The door is opened, a receptionist introduces himself by name and offers a late checkout without asking; and the small lobby lounge, with its look-through bookshelf and 1950s-style furniture, is exquisite eye candy. It has the style of a showroom, but the warmth of a home. 9/10
Service & Style
At play here is an unpushy confidence, cosmopolitanism and vintage-inflected design that never screams “look at me!” but gently layers up over the course of a stay.
You won’t find any twee Irish artefacts amidst the dark strip wood panelling or designer furniture — but there are a few nods to the Collection’s heritage, like sculptures by John Behan and Linda Brunker. There’s no pool or spa, but a small gym and fitness centre downstairs (if you must).
The Taoiseach and Boris Johnson both stayed recently, and I recognise at least one Government player among the scattering of Irish accents.
But mostly business is US-based, with guests looked after by seriously good and snappily dressed staff (shout-out to the concierge’s excellent white beard). Watching reception tick over, I see a doorman spot a guest’s coat slipping off the counter. He glides over to catch it before it hits the floor.
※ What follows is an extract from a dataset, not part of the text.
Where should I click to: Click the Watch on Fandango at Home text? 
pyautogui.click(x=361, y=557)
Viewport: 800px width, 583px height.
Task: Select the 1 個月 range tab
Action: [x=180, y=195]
Save for one brusque interaction on a drinks order, the service purrs. Everyone exudes a sense of “I’ve got this”. 8/10
The intimate lobby and bar belie the hotel’s scale — there are 327 rooms, including a ninth floor devoted entirely to suites and a colossal penthouse (with its own terrace fire bowl, natch).
Rooms have been refurbed in palettes of creams, greys and taupes, with jewelly pops of colour — an amber swivel armchair, rather than blingy statement pieces, for example. Subtler luxury touches include heated bathroom floors, duck-down duvets, brass detailing and blackout curtains.
Beds are big, high and cloudlike; turndown sees my toiletries arranged neatly on a fluffy towel, and marble bathrooms are stocked with Malin + Goetz products (they are mini bottles, though). 8/10
Food & Drink
Doyle is a clubby little bar, “a sort of 1950s, Mad Men vibe”, as Corkonian GM Mark Payne describes it, sipping a pint of Guinness ($9) one evening.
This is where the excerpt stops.